Dataset entries
#####
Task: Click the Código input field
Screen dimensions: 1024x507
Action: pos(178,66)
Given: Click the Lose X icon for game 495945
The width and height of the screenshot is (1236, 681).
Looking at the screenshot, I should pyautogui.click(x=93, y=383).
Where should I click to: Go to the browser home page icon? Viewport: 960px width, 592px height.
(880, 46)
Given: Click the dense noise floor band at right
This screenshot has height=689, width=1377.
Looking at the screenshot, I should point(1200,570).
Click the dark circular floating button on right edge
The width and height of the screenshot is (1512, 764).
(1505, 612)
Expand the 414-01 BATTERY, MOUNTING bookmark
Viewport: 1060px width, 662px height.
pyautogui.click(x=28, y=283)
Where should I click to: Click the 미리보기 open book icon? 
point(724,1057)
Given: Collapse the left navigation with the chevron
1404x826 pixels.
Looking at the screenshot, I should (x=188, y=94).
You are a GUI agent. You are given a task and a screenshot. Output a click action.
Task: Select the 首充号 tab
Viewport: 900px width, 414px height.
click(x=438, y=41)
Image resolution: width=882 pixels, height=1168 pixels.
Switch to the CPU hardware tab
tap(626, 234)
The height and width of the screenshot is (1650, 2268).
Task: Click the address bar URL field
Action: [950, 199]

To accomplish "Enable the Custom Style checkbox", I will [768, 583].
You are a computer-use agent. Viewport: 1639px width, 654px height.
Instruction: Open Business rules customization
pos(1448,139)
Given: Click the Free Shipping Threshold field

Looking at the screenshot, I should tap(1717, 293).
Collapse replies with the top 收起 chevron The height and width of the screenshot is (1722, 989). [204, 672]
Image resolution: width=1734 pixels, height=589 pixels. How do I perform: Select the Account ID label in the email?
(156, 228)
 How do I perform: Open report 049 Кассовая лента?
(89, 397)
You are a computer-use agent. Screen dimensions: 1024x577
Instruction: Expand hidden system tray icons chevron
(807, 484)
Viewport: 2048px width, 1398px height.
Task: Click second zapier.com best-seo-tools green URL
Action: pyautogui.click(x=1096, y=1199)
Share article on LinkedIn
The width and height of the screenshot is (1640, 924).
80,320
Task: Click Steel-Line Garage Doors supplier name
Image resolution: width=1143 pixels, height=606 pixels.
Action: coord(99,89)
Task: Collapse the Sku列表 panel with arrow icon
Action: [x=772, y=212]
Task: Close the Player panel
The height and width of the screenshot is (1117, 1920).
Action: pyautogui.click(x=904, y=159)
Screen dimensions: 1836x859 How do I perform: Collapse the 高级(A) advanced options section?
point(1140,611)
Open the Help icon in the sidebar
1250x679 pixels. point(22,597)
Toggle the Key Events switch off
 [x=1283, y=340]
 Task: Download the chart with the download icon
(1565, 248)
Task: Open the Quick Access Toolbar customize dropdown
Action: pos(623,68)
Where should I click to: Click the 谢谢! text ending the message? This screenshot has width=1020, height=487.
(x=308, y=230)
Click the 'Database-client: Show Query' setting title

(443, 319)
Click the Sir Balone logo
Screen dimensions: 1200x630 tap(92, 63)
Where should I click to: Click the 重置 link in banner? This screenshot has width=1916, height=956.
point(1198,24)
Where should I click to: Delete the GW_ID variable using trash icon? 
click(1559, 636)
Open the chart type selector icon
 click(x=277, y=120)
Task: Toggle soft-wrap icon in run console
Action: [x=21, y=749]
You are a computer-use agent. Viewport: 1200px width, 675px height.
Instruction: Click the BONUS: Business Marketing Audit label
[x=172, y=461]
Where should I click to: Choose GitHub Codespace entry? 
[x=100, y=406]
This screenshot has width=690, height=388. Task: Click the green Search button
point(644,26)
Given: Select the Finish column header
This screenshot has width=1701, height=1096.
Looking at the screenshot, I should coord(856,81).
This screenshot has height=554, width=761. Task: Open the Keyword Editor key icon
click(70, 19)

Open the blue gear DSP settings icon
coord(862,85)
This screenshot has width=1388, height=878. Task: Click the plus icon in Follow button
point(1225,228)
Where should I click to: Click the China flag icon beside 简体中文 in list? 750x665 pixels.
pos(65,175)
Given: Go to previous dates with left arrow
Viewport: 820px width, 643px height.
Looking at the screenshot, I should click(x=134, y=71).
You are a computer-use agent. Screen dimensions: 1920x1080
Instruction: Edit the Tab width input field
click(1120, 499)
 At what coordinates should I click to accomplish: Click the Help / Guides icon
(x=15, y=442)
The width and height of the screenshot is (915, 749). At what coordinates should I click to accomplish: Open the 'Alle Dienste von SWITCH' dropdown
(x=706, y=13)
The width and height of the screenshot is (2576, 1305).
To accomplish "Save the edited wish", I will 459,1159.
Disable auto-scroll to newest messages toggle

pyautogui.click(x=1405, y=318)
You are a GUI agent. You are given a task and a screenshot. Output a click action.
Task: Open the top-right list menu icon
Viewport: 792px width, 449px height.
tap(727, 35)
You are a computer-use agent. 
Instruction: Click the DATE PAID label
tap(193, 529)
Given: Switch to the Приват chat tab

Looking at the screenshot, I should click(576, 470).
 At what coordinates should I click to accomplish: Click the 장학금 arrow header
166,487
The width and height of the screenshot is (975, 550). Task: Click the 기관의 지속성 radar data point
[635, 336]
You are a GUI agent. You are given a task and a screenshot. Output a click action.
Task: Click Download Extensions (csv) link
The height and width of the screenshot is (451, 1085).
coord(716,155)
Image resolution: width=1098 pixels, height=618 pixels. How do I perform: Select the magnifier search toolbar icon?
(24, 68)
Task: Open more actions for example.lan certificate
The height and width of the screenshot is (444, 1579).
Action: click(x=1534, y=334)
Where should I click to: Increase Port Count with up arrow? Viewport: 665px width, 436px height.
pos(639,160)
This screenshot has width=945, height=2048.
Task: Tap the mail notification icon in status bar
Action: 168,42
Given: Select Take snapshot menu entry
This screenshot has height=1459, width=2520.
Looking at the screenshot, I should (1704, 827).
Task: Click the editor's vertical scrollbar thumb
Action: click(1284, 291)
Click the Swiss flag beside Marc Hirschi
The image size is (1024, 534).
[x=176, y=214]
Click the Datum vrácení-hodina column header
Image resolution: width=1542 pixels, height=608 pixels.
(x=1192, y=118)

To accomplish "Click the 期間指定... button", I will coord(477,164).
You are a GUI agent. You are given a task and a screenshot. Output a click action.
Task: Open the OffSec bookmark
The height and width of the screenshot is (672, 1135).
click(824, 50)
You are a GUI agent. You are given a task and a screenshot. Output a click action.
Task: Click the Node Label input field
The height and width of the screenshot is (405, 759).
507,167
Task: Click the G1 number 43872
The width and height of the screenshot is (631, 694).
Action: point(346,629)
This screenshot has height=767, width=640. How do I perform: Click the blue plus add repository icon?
#####
* Brief *
Reproduce the stretch of records from the line containing "Screen dimensions: 1836x859" through the line containing "Action: pos(623,68)", substituting "side panel" for "sidebar" and leaving everything else untouched.

* Answer below *
Screen dimensions: 1836x859 How do I perform: Collapse the 高级(A) advanced options section?
point(1140,611)
Open the Help icon in the side panel
1250x679 pixels. point(22,597)
Toggle the Key Events switch off
 [x=1283, y=340]
 Task: Download the chart with the download icon
(1565, 248)
Task: Open the Quick Access Toolbar customize dropdown
Action: pos(623,68)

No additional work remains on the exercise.